◆ **Directions for this task**: Return all of the data exactly, omitting any images.

[Dataset entries]

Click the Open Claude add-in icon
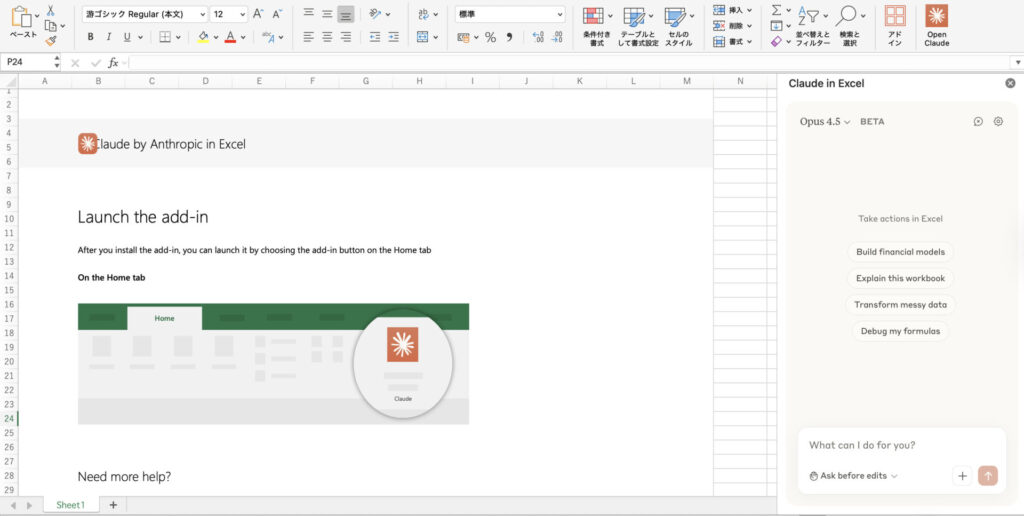 tap(936, 17)
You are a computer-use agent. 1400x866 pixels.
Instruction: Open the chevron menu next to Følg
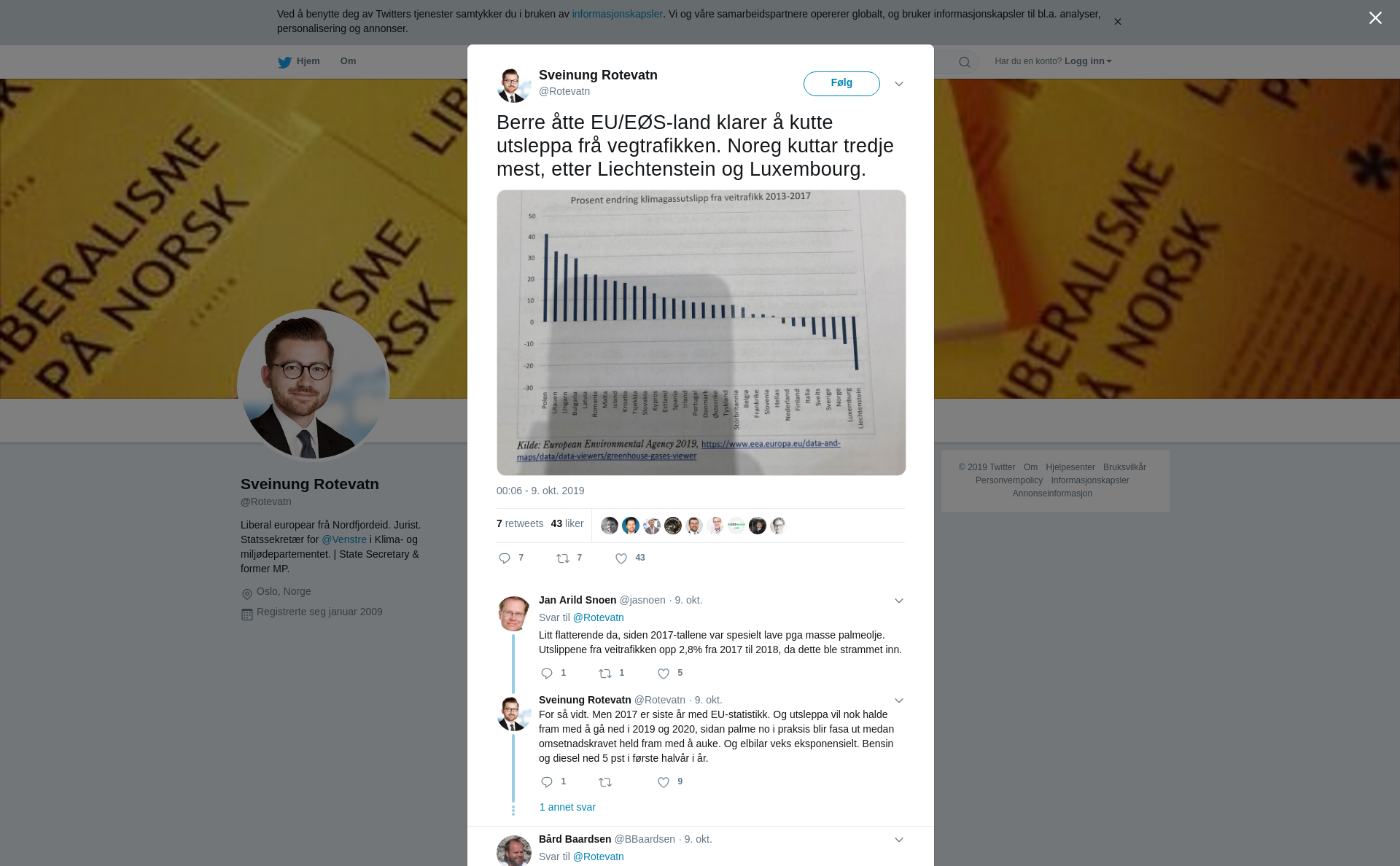coord(899,84)
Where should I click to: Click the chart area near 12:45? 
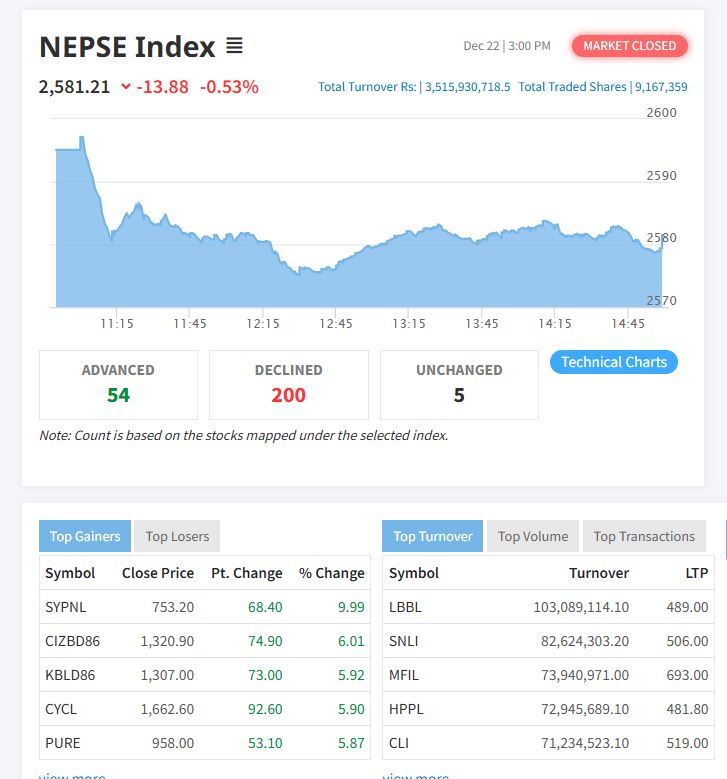pos(336,285)
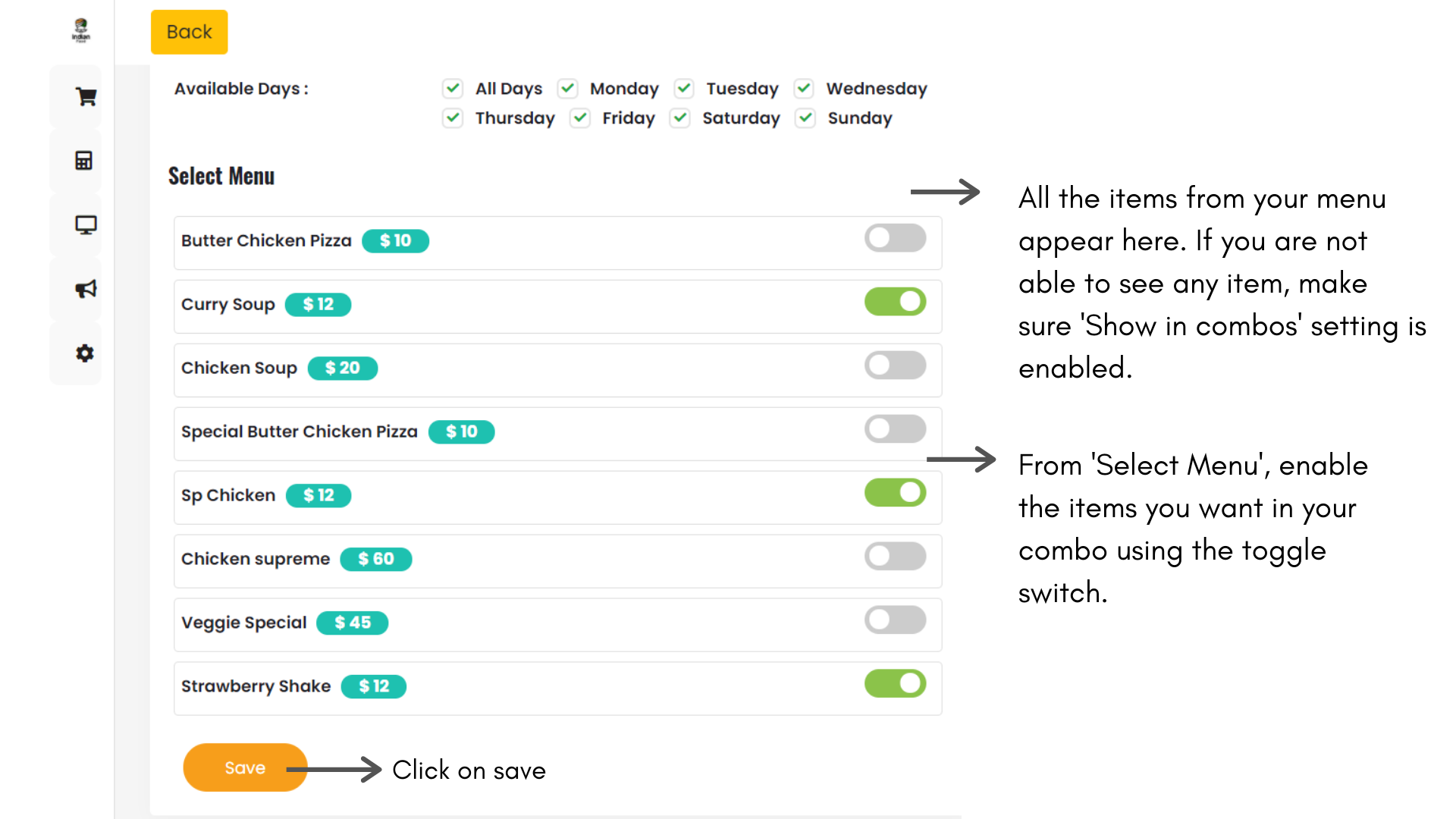Switch off the Strawberry Shake toggle

point(895,684)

◆ **Written response**:
Click the Open Claude add-in icon
 tap(936, 17)
You are a computer-use agent. 1400x866 pixels.
Instruction: Open the chevron menu next to Følg
coord(899,84)
Where should I click to: Click the chart area near 12:45? 
pos(336,285)
Switch off the Strawberry Shake toggle

point(895,684)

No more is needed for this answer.